Sanditon (2019) s01e02 Episode Script

Episode 2

Fine, bracing day.
I think Sanditon has the healthiest breezes of any seaside town in England.
What do you think, Charlotte? I think if we were anywhere else we could call it a gale, sir.
Exactly, exactly.
But we have no gales here.
Gales are not permitted to blow in Sanditon, are they? Well said.
You see, my dear, I have made a convert.
Ah, Mrs Griffiths and her charges.
They made a charming debut at the ball last night.
And there's Lady Denham.
She certainly enjoyed it, too.
Miss Heywood.
Looking very well, if I may say so.
Good morning.
It seems you have gone backwards in Miss Heywood's estimation, Edward.
Clara has been spreading false rumours about me, I fear.
"Consider the lilies of the field.
"They toil not, neither do they spin.
" A young lady, I often think, is like a flower.
And looking around me this morning, I see many lovely young ladies.
As it were, lilies of the fields of Sanditon.
There are some lovely English roses.
Pink and white.
And I see among us today one or two more exotic blooms.
And, yes, friends, there is room for them, too, in the garden of the Lord.
And I say unto all you young ladies, you fulfil Jesus's will by simply blossoming .
and readying yourselves for the day when you shall be plucked.
You shall Yes.
And now to God the Father, God the Son, God the Holy Ghost.
Thank you, Mr Hankins.
What a charming sermon.
Thank you, Mrs Griffiths.
And should your young charges need any spiritual guidance, please do not hesitate.
How very kind of you, Vicar.
Good day.
Good day.
What did you think of Mr Hankins' address, Charlotte? I didn't care for it.
I would rather be a toiler and a spinner than a lily of the field.
Why should not young gentlemen be lilies of the field? Hm?

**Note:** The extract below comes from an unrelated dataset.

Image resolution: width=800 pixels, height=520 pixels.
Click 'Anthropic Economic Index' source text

That would suit me very well.
I think I could blossom and be admired with the best of them.
Very well.
I will toil and you can blossom.
Each to his own.
As long as there's plenty of buttered toast and port wine, though.
More damn bills.
Miss Heywood's behaviour was very strange this morning.
What did happen with Clara Brereton, Edward? Clearly something's gone wrong there.

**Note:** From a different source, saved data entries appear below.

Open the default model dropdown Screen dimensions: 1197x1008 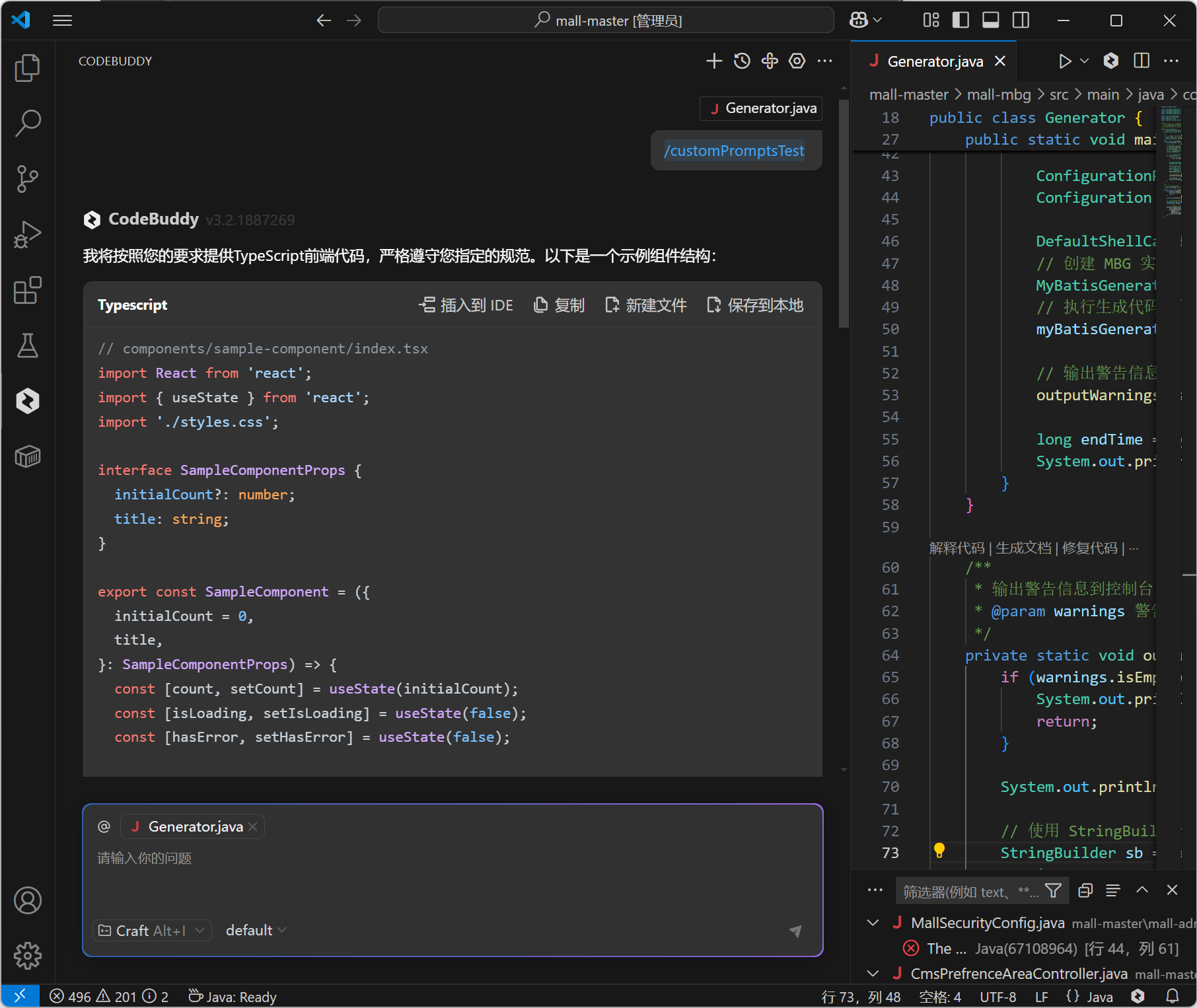point(256,931)
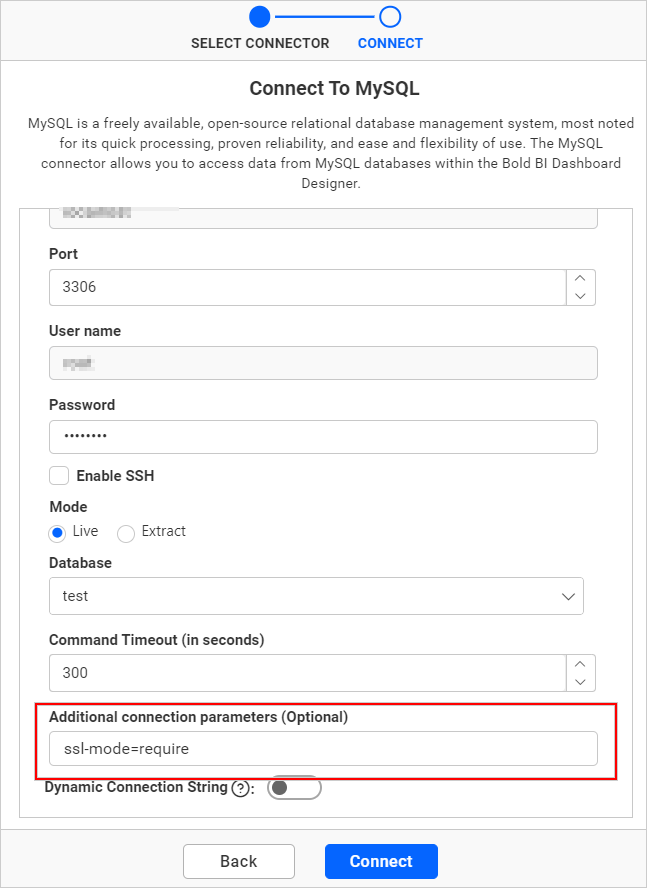Click the Command Timeout decrement arrow
Image resolution: width=647 pixels, height=888 pixels.
[580, 680]
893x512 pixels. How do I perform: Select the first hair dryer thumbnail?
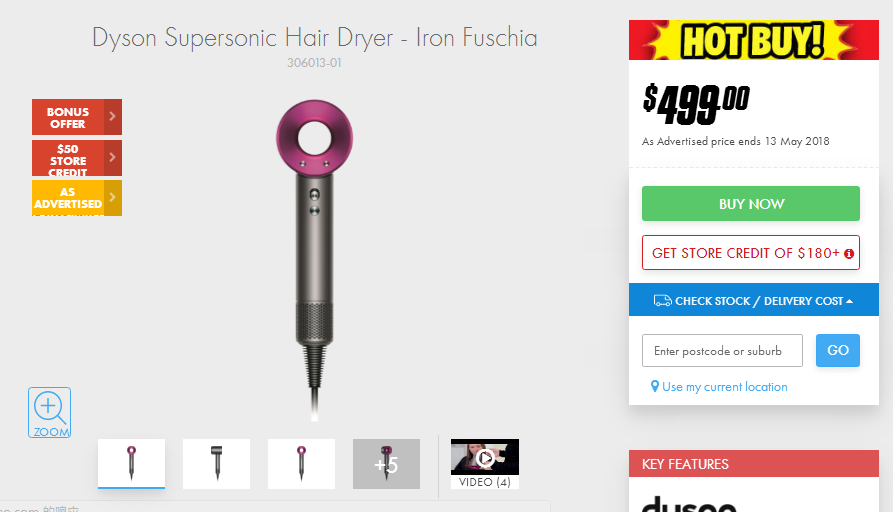pos(132,464)
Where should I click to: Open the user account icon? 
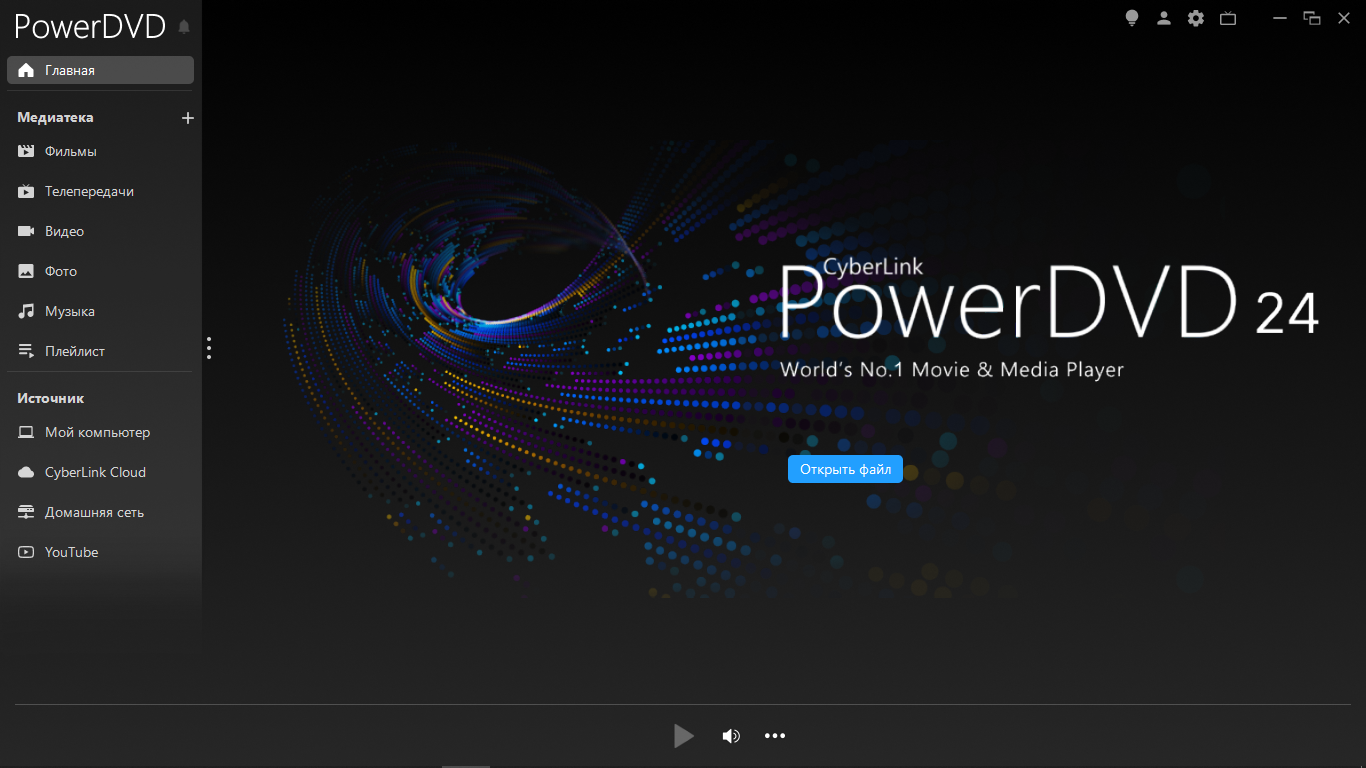[x=1164, y=18]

I can hardly bring myself to speak of it.
But you will, Edward.
Come, it was your job to seduce her and disgrace her.
She proved too much for me, Esther.
She resisted you? That's only to be expected.

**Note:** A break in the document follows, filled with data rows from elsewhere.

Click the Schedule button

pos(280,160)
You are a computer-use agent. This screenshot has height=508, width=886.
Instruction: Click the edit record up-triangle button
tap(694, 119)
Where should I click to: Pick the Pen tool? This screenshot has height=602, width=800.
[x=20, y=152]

You should have pressed your point to her.
She pre-empted me.
How? She took me in hand.
And quite undid me.
Edward I was as shocked as you.
She is no novice, I can assure you of that.
And when I looked over her shoulder What? Miss Heywood was observing us.
I don't believe she understood what she had seen.
But she was clearly distressed.
Edward, what have you done? Do you realise you could have ruined our prospects? I would like to know what you would have done, under the circumstances.
You were thoroughly outplayed.
She can hardly blacken your character to Lady Denham without blackening her own.
I will deal with her.
CHATTERING Have you a box for Lady Denham? Aye, this one here.
Ooh! Have a care there.
Why, what's in it? I don't know.
But whatever it is, Lady Denham sets great store by it.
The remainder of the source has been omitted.